Small Acts of Kindness
A careful reading of the Torah narrative would quickly persuade us that not all of the ten plagues are unleashed by Moses. The midrash, in fact, attributes only three to Moses – those of hail, locusts and darkness. The first three plagues – those of blood, frogs and vermin – are attributed to Aaron, while still three others – insects, pestilence and the death of the first born – come directly from God. Finally, one plague – that of boils – is triggered by all three of them jointly.
The midrash does not provide an overall explanation for the pattern. From a modern perspective, I would observe that the multiple authorship of the plagues may be intended to understate the magical prowess of Moses. In its portrait of the man, the Torah consistently brings out his failings. Though larger than life, Moses never looms before us as superhuman. Moreover at the end, the Torah conceals his place of burial. Moses is to be venerated, not worshipped. His persona ought not to become a cultic focal point.
What interests me, however, is the highly suggestive partial explanation offered by the midrash for Aaron’s causing the first three plagues. The homily turns on the important rabbinic principle of acknowledging a favor (hakarat ha-tov). As the beneficiary of an act of kindness, we are bound in a lifelong relationship with its progenitor, whether animate or inanimate. There is too little good in the world for us to indulge in ingratitude. Our life should become a text for others.

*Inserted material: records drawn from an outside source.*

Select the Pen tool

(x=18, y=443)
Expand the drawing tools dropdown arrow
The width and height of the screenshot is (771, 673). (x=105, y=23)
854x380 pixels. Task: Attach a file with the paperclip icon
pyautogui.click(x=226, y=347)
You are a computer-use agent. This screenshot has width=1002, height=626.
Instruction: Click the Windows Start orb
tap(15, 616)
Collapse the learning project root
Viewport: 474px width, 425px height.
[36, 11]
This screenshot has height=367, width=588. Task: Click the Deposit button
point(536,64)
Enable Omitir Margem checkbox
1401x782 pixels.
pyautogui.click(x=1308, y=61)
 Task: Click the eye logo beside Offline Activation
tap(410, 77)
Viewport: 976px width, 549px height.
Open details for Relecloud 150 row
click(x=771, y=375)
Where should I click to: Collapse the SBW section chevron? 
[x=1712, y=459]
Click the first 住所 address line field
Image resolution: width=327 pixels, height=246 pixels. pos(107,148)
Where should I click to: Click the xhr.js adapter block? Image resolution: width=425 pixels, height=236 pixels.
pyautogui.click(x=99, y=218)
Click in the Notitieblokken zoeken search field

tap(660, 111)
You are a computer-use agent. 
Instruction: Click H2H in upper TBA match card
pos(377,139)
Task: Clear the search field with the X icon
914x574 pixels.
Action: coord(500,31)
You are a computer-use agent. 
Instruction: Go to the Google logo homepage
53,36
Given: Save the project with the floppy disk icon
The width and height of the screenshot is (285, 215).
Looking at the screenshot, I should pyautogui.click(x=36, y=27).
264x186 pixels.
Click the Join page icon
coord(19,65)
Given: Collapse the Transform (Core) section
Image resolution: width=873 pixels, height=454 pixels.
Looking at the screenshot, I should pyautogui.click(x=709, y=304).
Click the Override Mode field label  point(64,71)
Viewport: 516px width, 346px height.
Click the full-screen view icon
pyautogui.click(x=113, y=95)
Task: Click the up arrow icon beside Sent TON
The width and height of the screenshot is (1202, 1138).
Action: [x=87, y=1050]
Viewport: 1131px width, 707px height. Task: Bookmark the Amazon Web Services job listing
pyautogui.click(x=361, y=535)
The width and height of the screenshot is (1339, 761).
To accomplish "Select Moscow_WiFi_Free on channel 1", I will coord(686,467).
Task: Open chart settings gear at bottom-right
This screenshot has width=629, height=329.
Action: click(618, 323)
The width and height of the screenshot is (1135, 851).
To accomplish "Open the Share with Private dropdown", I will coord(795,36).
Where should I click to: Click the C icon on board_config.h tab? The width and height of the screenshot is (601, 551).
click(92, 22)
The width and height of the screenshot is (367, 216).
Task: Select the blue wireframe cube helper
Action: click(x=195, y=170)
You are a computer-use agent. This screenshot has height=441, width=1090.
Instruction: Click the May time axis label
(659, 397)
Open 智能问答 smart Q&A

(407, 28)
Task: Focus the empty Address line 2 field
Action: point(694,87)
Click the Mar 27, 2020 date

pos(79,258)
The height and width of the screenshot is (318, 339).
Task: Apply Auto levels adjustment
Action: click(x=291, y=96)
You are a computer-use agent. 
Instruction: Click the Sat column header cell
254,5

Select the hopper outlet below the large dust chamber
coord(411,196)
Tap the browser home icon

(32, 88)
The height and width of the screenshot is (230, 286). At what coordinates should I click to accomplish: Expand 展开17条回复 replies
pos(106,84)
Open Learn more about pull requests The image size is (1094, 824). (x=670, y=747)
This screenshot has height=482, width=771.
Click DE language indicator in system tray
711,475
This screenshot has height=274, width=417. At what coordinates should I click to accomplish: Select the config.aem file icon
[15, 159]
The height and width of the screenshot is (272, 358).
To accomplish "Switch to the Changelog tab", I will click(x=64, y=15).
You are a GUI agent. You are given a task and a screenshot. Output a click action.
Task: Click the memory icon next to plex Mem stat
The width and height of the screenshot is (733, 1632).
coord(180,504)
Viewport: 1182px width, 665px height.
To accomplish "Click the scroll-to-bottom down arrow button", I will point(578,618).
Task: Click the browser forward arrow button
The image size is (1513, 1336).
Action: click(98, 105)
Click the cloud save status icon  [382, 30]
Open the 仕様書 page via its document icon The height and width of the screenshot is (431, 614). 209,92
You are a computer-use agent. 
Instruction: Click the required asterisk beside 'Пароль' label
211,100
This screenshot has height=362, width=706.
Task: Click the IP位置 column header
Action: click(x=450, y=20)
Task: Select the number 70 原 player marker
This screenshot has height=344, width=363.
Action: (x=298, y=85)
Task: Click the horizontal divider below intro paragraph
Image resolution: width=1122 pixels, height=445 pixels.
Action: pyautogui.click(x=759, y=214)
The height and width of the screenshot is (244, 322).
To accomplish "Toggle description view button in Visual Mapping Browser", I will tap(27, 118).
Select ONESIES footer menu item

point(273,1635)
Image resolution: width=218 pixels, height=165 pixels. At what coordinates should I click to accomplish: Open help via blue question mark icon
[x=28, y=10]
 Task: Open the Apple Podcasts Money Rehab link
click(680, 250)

In this spirit, the midrash has God address Moses. “‘The waters that preserved you when you were thrown into them and the dust which protected you on the day that you killed the Egyptian [that is, covered his body] should not be smitten by you.’ That is why they were smitten by Aaron” [Torah Shlemah, vol. 10, p. 44-45]. Put differently, it would have been an act of gross ingratitude for Moses to smite elements of nature to which he owed his very life. And so the devastation (including that of the frogs which came from the Nile) was wrought by Aaron.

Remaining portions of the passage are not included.